• Exercise objective
Retype the records below from their first line through the line containing "You are a GUI", and include nothing else.

··· Records for the task ···

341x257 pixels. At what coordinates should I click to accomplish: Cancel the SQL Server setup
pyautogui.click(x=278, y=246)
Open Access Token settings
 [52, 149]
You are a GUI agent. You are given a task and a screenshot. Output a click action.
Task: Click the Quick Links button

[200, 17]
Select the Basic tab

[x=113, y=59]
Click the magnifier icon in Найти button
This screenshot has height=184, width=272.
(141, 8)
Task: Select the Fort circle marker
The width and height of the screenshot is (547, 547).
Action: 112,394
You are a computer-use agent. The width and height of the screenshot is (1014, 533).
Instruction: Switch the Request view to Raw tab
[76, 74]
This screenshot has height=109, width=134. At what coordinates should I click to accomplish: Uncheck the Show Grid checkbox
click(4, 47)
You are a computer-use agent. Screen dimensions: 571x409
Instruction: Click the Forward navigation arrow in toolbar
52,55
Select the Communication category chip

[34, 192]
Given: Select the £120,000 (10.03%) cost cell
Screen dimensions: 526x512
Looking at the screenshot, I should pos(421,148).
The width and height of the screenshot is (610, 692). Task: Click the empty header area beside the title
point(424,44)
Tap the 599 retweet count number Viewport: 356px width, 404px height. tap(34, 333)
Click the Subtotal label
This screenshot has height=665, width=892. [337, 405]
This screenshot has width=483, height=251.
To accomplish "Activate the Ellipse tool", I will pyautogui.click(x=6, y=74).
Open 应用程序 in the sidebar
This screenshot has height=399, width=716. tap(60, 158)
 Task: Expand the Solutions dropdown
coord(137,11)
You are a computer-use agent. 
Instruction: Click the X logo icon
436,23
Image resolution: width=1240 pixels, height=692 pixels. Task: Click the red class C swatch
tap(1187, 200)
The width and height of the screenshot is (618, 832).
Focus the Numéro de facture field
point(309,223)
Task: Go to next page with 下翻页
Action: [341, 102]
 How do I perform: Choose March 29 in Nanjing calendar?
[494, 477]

···

• Output
341x257 pixels. At what coordinates should I click to accomplish: Cancel the SQL Server setup
pyautogui.click(x=278, y=246)
Open Access Token settings
 [52, 149]
You are a GUI agent. You are given a task and a screenshot. Output a click action.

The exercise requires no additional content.